[ACTIVITY]
Write out, from the entries below, exactly the lines that run between the lines holding "About (176, 28)" and "Contact Me (415, 28)", inclusive, and stop there.

[Items from a dataset]
__________________________________________________
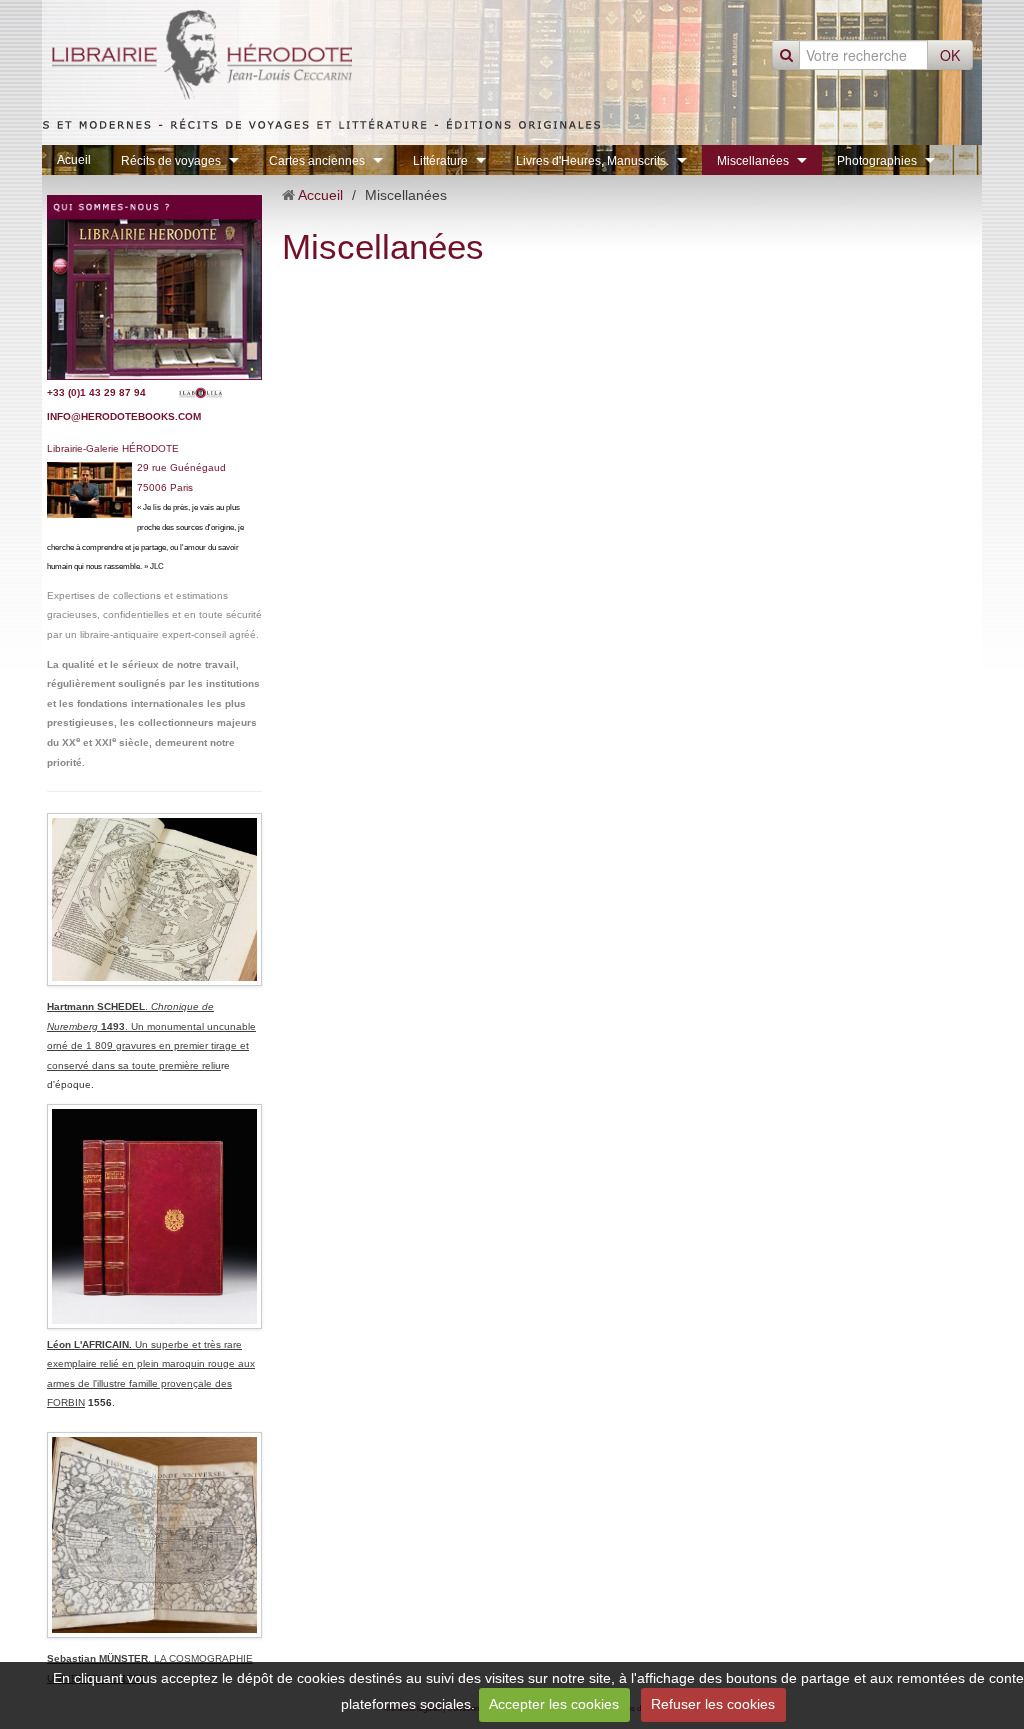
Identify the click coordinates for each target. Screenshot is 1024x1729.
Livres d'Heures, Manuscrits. (592, 161)
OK (950, 55)
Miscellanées (753, 161)
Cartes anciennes (317, 161)
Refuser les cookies (713, 1704)
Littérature (440, 161)
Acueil (74, 160)
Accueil (320, 195)
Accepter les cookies (554, 1704)
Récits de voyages (171, 161)
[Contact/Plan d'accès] (154, 286)
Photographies (877, 161)
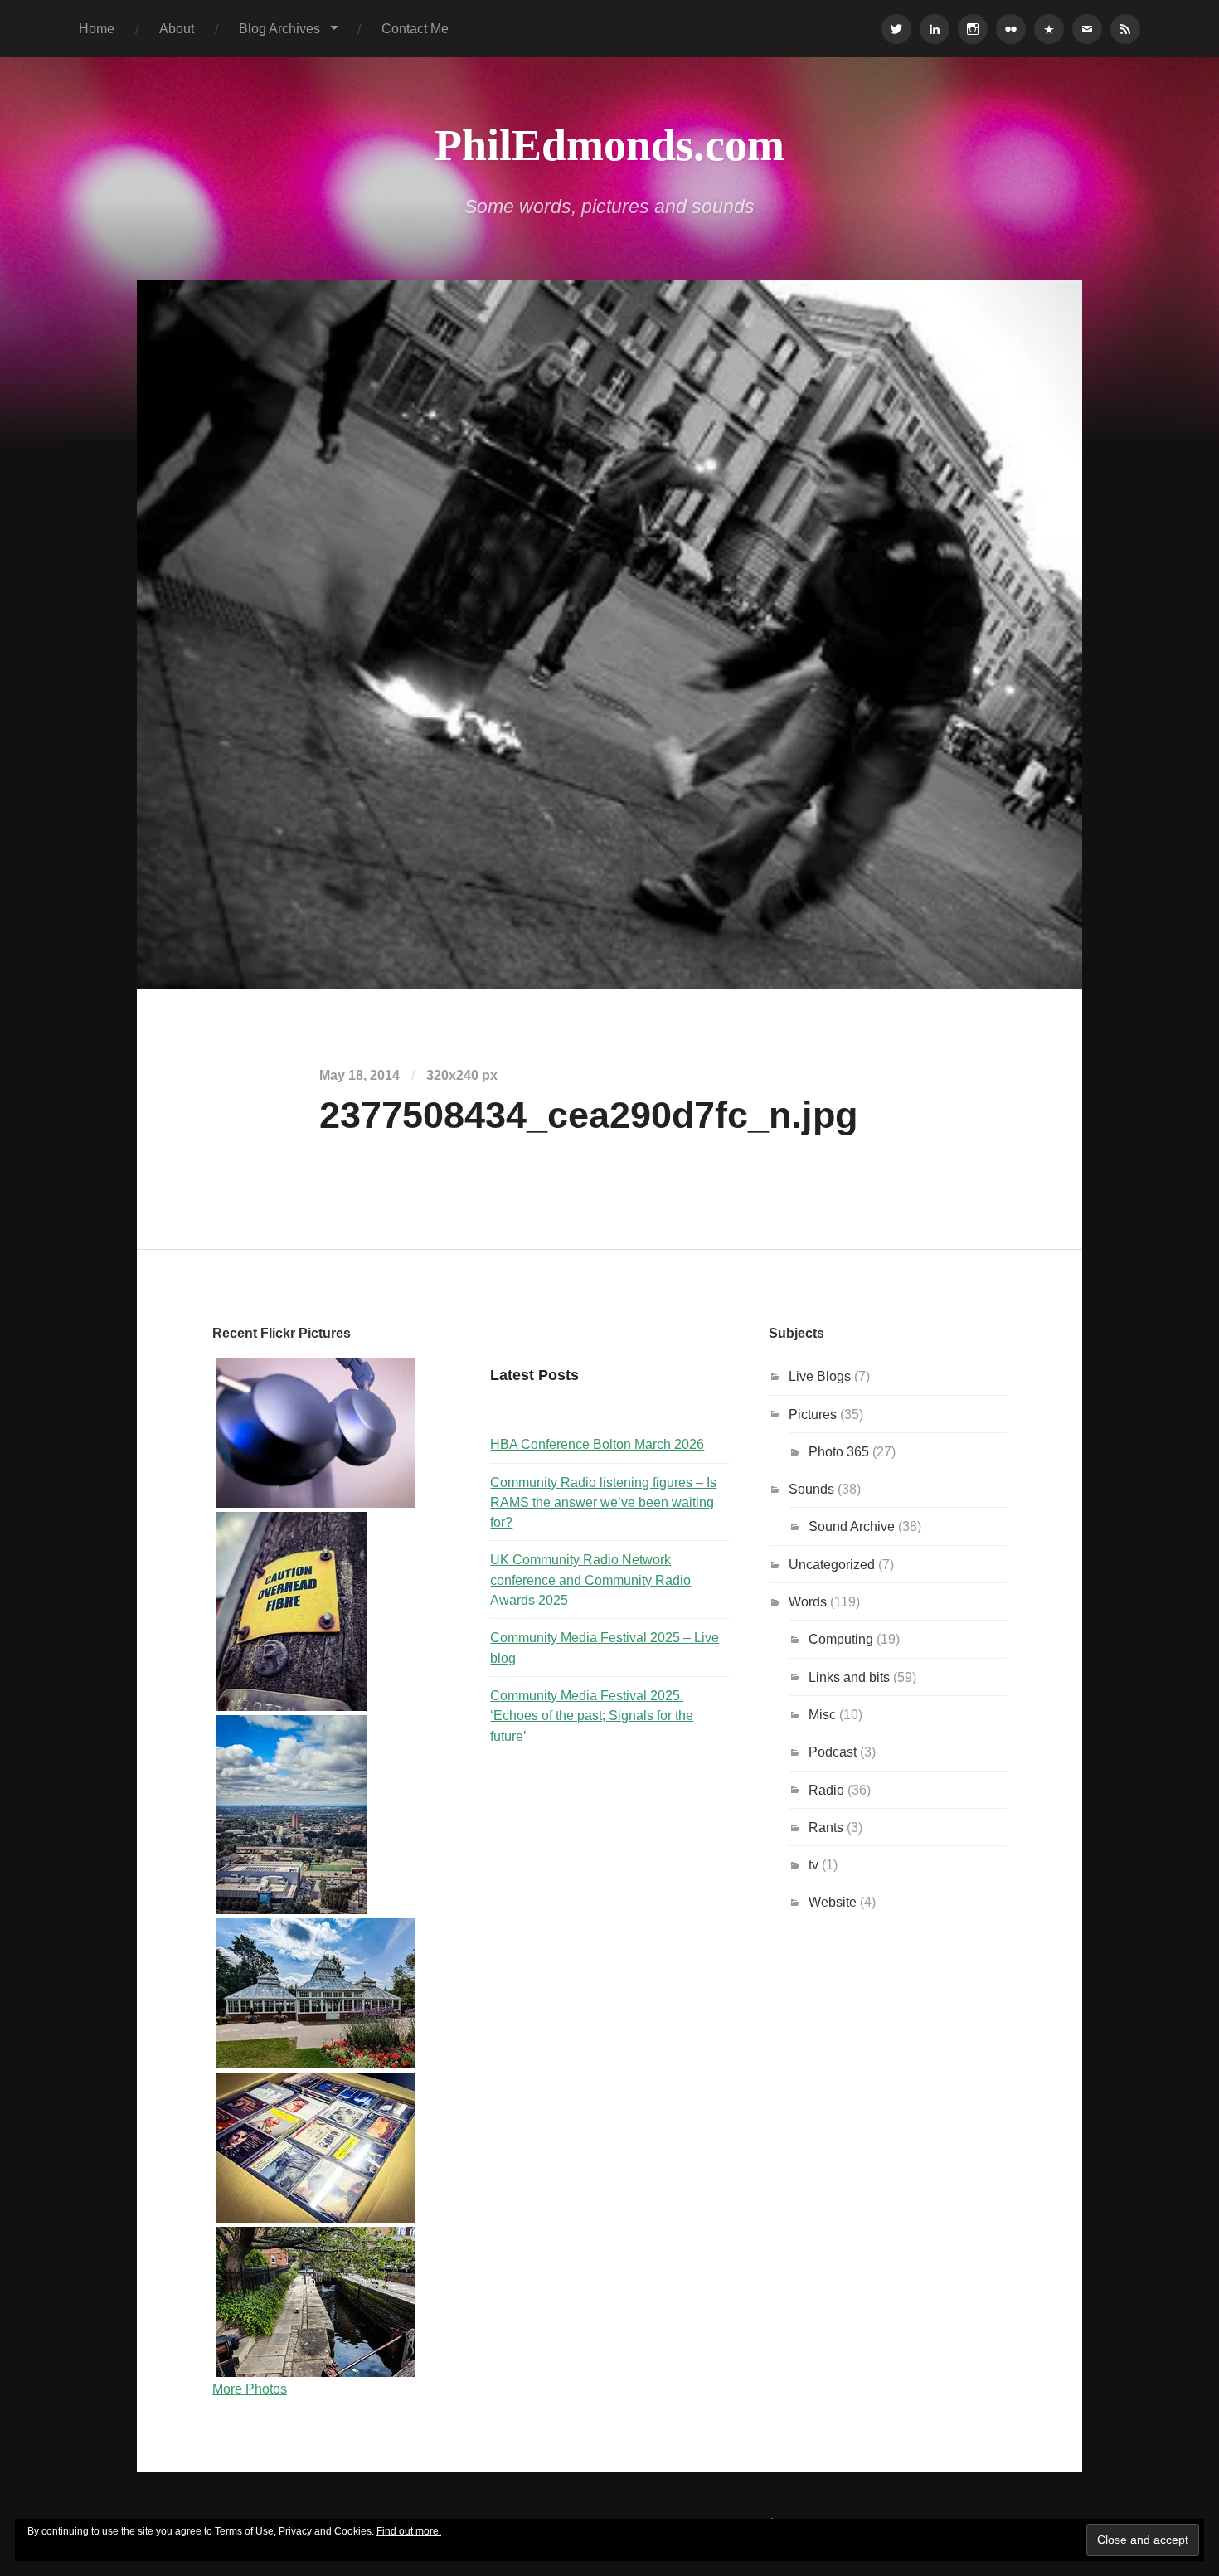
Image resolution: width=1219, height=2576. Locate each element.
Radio (826, 1789)
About (176, 28)
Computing (841, 1638)
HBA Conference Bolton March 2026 (597, 1443)
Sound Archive (852, 1526)
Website (833, 1901)
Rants (826, 1827)
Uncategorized (832, 1564)
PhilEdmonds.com (609, 145)
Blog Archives (279, 28)
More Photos (249, 2388)
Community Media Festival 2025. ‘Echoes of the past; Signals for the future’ (591, 1715)
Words (808, 1601)
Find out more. (408, 2531)
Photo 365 (839, 1451)
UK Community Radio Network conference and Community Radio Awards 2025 (590, 1579)
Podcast (833, 1751)
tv (813, 1864)
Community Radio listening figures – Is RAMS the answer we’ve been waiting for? (603, 1502)
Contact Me (415, 28)
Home (96, 28)
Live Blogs (820, 1375)
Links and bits (849, 1677)
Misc (822, 1714)
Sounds (811, 1488)
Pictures (813, 1414)
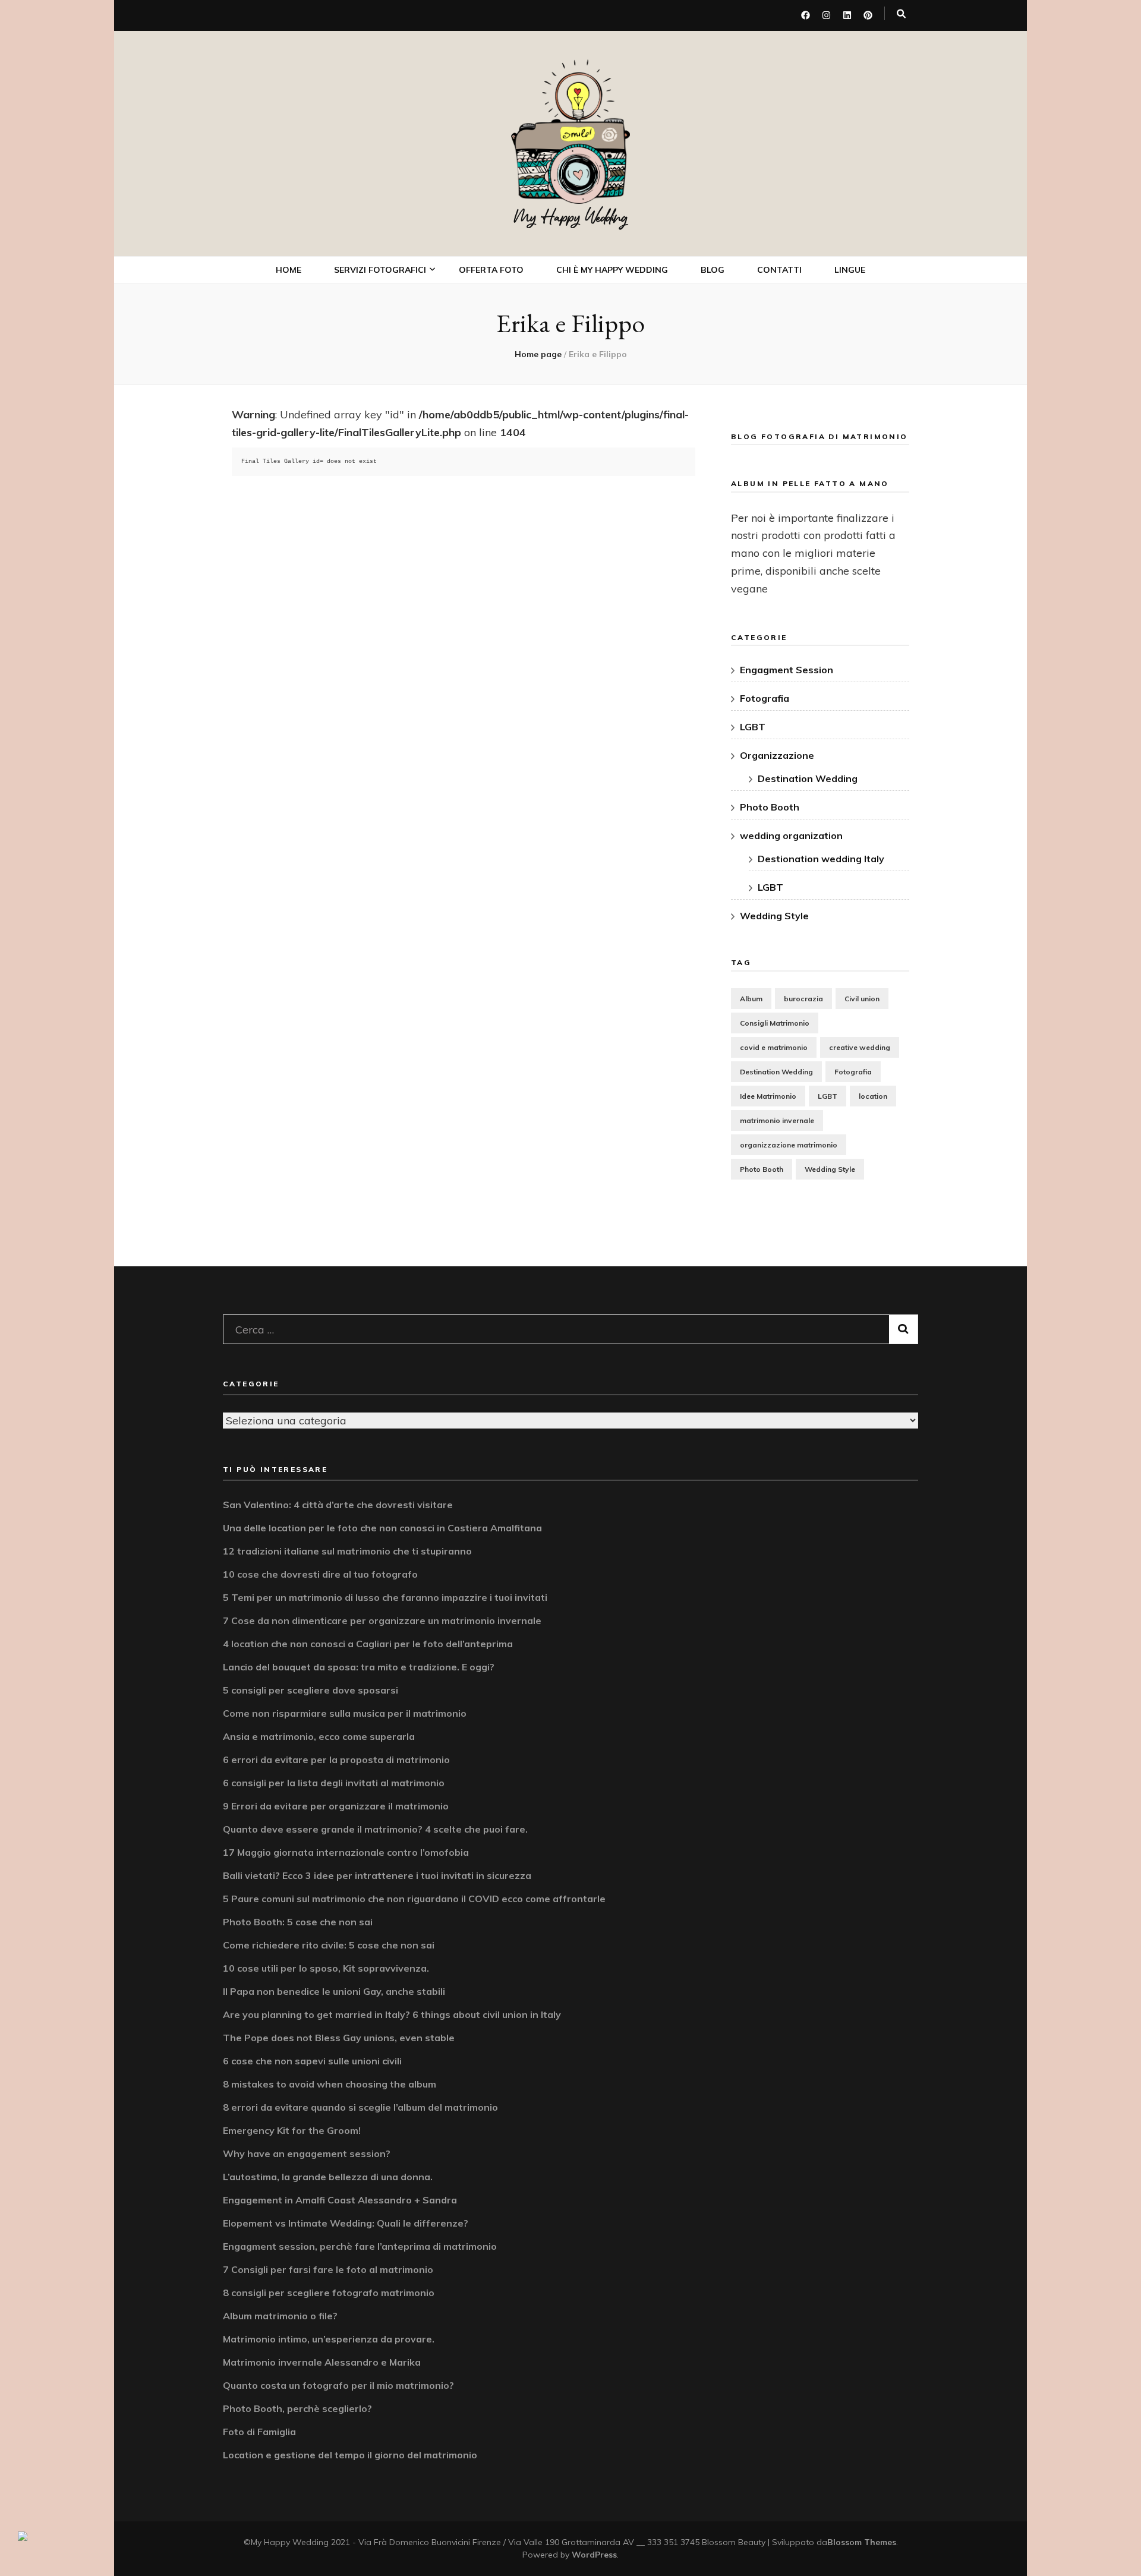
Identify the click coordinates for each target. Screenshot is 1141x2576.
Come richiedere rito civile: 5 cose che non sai (328, 1945)
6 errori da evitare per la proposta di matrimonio (336, 1759)
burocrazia (803, 998)
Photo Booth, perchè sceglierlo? (297, 2408)
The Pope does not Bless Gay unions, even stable (339, 2038)
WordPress (594, 2554)
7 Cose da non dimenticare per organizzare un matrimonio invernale (382, 1620)
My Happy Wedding (571, 217)
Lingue (849, 269)
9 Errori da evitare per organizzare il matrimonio (336, 1806)
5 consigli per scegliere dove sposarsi (310, 1690)
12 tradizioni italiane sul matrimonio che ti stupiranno (347, 1551)
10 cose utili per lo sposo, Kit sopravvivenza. (326, 1968)
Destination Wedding (808, 778)
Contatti (779, 269)
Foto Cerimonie (379, 354)
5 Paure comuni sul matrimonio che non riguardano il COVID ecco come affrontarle (414, 1899)
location (873, 1096)
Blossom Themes (861, 2542)
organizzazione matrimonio (788, 1144)
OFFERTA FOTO (491, 269)
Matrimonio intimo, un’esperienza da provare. (328, 2339)
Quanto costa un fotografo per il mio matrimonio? (338, 2385)
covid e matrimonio (774, 1047)
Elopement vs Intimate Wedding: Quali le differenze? (345, 2223)
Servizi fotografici (380, 269)
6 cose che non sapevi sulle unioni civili (312, 2061)
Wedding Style (774, 916)
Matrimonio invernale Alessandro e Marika (322, 2362)
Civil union (862, 998)
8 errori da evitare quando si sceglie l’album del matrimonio (360, 2107)
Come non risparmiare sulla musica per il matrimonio (345, 1713)
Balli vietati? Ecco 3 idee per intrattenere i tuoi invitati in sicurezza (377, 1875)
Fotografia (764, 698)
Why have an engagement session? (306, 2153)
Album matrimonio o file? (280, 2316)
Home (288, 269)
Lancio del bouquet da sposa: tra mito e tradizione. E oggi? (358, 1667)
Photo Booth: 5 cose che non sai (298, 1922)
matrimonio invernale (777, 1120)
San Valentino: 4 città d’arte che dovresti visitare (338, 1505)
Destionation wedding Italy (821, 859)
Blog (712, 269)
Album (751, 998)
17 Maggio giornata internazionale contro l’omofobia (346, 1852)
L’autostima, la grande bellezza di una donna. (328, 2177)
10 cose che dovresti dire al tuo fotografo (320, 1574)
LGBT (752, 727)
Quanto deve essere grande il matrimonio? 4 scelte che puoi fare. (375, 1829)
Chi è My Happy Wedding (612, 269)
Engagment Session (786, 670)
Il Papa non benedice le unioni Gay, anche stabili (334, 1991)
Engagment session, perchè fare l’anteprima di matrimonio (360, 2246)
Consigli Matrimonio (774, 1023)
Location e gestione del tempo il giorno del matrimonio (350, 2455)
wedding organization (791, 835)
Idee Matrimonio (768, 1096)
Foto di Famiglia (259, 2432)
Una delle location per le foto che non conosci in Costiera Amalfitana (382, 1528)
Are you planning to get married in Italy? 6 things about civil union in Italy (392, 2014)
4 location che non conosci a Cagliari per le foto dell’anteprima (368, 1644)
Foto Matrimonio (384, 302)
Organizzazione (777, 755)
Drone (362, 432)
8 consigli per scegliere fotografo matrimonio (328, 2292)
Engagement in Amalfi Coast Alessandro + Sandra (340, 2200)
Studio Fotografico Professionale (390, 468)
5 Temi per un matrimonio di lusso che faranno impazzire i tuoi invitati (385, 1597)
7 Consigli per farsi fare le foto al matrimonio (328, 2269)
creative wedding (859, 1047)
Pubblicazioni (377, 528)
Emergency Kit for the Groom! (292, 2130)
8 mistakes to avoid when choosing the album (329, 2084)
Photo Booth (376, 406)
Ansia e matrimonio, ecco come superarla (319, 1736)
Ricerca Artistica (385, 502)
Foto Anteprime (381, 328)
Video (360, 380)
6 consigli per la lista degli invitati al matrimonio (334, 1783)
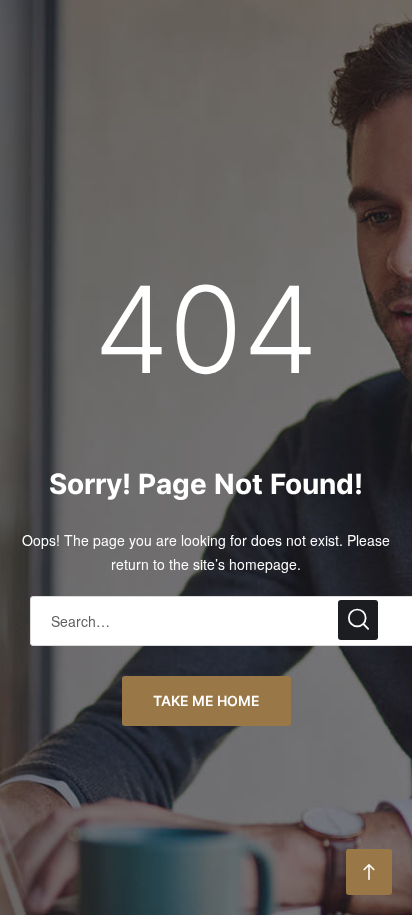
__________________________________________________
[EXERCISE OUTPUT]
About (176, 28)
Computing (841, 1638)
HBA Conference Bolton March 2026 (597, 1443)
Sound Archive (852, 1526)
Website (833, 1901)
Rants (826, 1827)
Uncategorized (832, 1564)
PhilEdmonds.com (609, 145)
Blog Archives (279, 28)
More Photos (249, 2388)
Community Media Festival 2025. ‘Echoes of the past; Signals for the future’ (591, 1715)
Words (808, 1601)
Find out more. (408, 2531)
Photo 365 (839, 1451)
UK Community Radio Network conference and Community Radio Awards 2025 (590, 1579)
Podcast (833, 1751)
tv (813, 1864)
Community Radio listening figures – Is RAMS the answer we’ve been waiting for? (603, 1502)
Contact Me (415, 28)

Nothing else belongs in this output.